Sunday, June 12, 2011

Logic, empathy, and public reasoning on abortion

Kelsey Hazzard has a great blog going over at Secular Pro-life, and I'm not sure how I missed it this long. I caught a glimpse of this post refuting the message of this picture:
The pro-life response to this picture is sound, but how do you combat pictures in general? As we are but young idealists, we are oh so tempted to believe that logic will win the day. In reality, logic seems to determine but a small portion of human behavior.

To illustrate, let me use an anecdote from my own experience. Keep in mind, I am a graduate student in mathematics. If there is any group of people whose decision-making you would expect to be governed solely by rational thought, it would be my colleagues. And yet such is simply not the case. Last time I had a serious abortion discussion with a colleague, the argument ultimately came down to this: why are you defining life in such an inconvenient way for all of us?

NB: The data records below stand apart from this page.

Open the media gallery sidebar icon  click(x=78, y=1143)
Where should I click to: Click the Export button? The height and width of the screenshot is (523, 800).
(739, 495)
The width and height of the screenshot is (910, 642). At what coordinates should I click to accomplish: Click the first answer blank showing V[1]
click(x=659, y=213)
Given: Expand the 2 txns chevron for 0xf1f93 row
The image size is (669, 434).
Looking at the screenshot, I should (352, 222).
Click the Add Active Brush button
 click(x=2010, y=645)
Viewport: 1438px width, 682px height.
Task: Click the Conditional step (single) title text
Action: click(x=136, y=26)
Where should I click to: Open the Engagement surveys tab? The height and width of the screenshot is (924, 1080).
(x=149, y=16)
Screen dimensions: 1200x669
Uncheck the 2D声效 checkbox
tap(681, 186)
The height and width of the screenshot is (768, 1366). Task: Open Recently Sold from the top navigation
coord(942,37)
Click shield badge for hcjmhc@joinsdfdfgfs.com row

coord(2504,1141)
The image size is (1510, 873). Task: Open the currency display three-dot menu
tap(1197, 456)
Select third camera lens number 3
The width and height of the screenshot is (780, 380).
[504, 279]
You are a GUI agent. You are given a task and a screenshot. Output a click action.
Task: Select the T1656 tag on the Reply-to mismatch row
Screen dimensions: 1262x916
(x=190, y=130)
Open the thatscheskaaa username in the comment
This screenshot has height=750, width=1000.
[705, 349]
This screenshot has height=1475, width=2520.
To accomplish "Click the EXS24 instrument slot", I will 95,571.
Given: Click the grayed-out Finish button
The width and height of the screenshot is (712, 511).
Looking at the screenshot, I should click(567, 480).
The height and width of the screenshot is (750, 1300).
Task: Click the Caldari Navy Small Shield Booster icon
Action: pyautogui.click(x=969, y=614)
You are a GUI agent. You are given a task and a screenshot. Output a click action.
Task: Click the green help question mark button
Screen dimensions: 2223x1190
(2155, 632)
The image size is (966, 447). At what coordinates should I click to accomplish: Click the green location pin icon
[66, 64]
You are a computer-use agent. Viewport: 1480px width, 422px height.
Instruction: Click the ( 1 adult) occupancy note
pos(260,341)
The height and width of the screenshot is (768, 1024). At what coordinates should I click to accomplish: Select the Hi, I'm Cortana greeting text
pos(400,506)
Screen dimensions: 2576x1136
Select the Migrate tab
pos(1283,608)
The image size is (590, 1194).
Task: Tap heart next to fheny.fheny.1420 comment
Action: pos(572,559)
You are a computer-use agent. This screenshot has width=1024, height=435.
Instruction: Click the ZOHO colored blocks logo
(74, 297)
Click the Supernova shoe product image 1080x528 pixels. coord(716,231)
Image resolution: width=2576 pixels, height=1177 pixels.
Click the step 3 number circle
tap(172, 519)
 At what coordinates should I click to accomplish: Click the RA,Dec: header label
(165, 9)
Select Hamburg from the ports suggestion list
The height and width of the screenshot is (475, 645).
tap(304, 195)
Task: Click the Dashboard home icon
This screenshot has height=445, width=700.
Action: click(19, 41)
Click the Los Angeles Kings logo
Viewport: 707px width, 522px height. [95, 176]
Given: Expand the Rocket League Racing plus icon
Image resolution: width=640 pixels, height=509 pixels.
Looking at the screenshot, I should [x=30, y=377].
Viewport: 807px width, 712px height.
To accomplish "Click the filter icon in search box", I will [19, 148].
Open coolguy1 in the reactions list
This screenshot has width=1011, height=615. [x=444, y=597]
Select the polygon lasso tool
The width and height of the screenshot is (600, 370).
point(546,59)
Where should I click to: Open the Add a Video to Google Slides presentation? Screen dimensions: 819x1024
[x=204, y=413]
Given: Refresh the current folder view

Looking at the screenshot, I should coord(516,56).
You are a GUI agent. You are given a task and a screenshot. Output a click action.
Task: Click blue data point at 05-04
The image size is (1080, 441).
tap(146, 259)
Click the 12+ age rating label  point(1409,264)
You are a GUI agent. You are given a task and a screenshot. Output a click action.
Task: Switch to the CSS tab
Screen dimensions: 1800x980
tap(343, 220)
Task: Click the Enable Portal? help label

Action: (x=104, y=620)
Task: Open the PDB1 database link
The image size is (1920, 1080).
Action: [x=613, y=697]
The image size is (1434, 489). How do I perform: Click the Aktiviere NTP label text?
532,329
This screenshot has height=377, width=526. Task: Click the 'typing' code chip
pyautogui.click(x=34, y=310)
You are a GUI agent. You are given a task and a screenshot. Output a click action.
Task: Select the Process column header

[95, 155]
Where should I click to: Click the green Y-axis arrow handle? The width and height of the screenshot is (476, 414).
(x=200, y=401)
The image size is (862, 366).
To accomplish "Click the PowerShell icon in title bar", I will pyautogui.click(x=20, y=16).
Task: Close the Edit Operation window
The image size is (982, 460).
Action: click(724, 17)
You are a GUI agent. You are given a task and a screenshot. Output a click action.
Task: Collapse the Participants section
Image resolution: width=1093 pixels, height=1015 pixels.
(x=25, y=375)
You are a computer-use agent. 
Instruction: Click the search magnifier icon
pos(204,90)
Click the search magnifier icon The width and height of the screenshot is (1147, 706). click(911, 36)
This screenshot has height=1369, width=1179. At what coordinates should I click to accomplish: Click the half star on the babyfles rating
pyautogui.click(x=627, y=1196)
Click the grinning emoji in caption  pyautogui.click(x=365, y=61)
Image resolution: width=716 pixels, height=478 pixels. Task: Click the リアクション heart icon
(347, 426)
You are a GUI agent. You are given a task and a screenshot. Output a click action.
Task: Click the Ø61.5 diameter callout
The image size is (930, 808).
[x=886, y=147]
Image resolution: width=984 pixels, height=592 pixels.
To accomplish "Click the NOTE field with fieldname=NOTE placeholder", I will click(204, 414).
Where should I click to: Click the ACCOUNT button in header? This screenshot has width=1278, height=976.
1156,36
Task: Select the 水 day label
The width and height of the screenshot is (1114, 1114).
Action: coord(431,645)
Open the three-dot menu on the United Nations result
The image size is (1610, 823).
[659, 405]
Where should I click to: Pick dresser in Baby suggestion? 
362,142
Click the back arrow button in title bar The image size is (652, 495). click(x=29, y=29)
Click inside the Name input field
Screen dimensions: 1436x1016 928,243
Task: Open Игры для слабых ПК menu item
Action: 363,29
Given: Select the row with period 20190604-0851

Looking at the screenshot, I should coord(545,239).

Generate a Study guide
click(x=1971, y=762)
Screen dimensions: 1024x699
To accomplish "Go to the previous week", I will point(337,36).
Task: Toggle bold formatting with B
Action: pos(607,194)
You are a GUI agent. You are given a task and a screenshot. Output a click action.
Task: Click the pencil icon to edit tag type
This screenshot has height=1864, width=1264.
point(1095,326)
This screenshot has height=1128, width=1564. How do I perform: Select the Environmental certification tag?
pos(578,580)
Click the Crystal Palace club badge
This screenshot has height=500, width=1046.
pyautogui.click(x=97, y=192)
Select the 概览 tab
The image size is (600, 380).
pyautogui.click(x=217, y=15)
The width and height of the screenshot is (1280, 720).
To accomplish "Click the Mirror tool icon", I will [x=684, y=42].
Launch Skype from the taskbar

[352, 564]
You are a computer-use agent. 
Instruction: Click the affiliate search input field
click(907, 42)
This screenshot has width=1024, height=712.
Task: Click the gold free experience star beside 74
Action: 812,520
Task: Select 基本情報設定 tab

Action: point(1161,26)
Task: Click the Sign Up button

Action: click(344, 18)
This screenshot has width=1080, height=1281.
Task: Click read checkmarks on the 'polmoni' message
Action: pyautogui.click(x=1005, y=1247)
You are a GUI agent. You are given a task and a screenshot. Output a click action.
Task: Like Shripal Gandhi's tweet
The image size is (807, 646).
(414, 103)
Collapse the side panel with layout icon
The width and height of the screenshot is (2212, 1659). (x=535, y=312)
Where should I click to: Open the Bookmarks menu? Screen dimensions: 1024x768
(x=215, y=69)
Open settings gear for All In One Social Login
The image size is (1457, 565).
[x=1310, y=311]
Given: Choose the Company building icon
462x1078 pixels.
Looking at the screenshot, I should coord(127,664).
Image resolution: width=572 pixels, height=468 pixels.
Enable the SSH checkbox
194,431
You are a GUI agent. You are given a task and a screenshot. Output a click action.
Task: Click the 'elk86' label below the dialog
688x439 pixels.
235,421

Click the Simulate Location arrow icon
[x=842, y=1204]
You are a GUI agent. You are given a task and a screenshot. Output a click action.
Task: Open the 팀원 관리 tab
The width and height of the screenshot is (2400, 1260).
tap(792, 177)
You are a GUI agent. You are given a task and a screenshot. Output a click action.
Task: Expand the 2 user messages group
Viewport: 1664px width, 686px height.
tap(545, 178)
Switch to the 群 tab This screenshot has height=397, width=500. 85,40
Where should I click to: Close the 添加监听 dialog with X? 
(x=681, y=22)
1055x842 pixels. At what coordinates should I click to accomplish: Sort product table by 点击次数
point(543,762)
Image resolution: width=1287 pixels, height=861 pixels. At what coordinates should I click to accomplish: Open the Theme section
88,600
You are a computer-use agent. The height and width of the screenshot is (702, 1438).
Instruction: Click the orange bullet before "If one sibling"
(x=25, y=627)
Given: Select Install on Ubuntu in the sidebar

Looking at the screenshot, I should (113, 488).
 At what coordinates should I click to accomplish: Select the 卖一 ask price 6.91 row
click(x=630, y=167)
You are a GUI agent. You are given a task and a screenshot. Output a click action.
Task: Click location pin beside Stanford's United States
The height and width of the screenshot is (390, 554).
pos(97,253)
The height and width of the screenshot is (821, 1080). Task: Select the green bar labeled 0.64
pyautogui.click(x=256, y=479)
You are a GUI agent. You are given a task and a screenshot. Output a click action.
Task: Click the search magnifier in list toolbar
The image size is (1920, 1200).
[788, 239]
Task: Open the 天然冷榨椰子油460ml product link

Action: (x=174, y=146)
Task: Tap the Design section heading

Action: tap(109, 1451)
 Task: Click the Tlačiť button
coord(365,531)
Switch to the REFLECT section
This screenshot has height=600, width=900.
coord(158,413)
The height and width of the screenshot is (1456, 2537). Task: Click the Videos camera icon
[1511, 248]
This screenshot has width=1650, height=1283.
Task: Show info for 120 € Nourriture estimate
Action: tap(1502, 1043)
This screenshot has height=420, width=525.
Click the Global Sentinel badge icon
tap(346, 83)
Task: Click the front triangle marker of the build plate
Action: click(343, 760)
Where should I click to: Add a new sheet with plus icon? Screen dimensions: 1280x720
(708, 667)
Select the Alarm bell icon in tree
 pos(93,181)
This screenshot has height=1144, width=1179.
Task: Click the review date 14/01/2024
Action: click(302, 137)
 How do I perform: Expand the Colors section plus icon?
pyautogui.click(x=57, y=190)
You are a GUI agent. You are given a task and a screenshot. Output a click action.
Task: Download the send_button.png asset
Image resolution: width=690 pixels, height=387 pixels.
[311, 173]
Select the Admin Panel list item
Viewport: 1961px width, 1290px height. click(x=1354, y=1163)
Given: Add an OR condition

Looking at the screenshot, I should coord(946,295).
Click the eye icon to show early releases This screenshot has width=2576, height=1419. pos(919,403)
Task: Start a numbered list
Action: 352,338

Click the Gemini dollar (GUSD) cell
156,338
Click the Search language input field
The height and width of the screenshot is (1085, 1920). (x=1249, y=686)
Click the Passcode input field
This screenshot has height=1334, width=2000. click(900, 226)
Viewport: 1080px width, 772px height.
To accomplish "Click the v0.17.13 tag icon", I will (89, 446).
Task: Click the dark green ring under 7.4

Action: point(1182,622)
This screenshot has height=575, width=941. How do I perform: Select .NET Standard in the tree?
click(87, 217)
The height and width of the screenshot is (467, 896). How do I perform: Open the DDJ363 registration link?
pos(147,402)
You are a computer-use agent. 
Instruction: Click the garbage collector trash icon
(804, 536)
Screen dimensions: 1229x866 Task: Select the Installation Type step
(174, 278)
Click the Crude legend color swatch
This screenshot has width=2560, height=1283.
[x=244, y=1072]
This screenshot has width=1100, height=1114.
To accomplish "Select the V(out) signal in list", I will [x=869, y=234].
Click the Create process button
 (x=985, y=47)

If personal experience is any indication, the average person in the intelligentsia has no better argument directly defending abortion than an angry white Southerner from the 1950's had in favor of Jim Crow laws. I mean, seriously, look at a fetus. It's tiny, it's icky, it doesn't look like a person at all. Maybe when it's cute we'll give it rights. (After all, rights are nothing more than a social construct declared into existence by, well, us, of course. You know, the people who matter.)

As I see it, this is just where most people, even the smartest of us, are. Our ethics are more deeply tied to empathy than to logic. Abstract principles only get you so far when it comes to common ethical reasoning. If a group of people is ever going to be recognized as having rights as human beings, something has to successfully direct our empathy toward that group of people. When I contemplate this fact, it seems to me nothing short of miraculous that there is a pro-life movement at all.

Then again, someone has to keep making the arguments Kelsey is making. My guess is that the logical arguments themselves are not ultimately what changes public opinion, but they are what give the whole movement a backbone. I just get a little burnt out on the notion that we can change one mind at a time by just believing in the power of truth.

Getting back to my anecdote, I can remember one specific thing a colleague of mine said: "Science is not going to settle this issue." Perhaps this makes the most sense coming from a scientist. After all, who better to realize that the definition of "person" really has nothing to do with biology? Facts about human development simply don't tell us what it means to be human, and any responsible scientist should know that. Unfortunately, in our day this fact about the limits of our knowledge seems to give more license to scientists to treat the unborn as non-human. It's always painfully ironic the way we trade one form of intellectual hubris for another.

When asked why I care about the issue of abortion so deeply, I can only reply, why care about anything or anyone other than people I already see and know? Why care about the plight of the Sudanese? Why give money to Haiti or to Japan? Why give out micro-loans to people all around the world, people I'll never meet? Why do people oppose war or speak out for the rights of immigrants? If I had no attachment to the abstract idea of "human being," I would do none of these things. So it is with abortion. Some say a fetus is only a potential human being. I guess my gut reaction is simply, Why wouldn't you care about protecting a potential human being?

I just don't think logic by itself can produce such a gut reaction. Some shared presumption about the value of human life is simply missing in parts of our thinking. We're going to have to do more than get our facts straight if we're going to change that.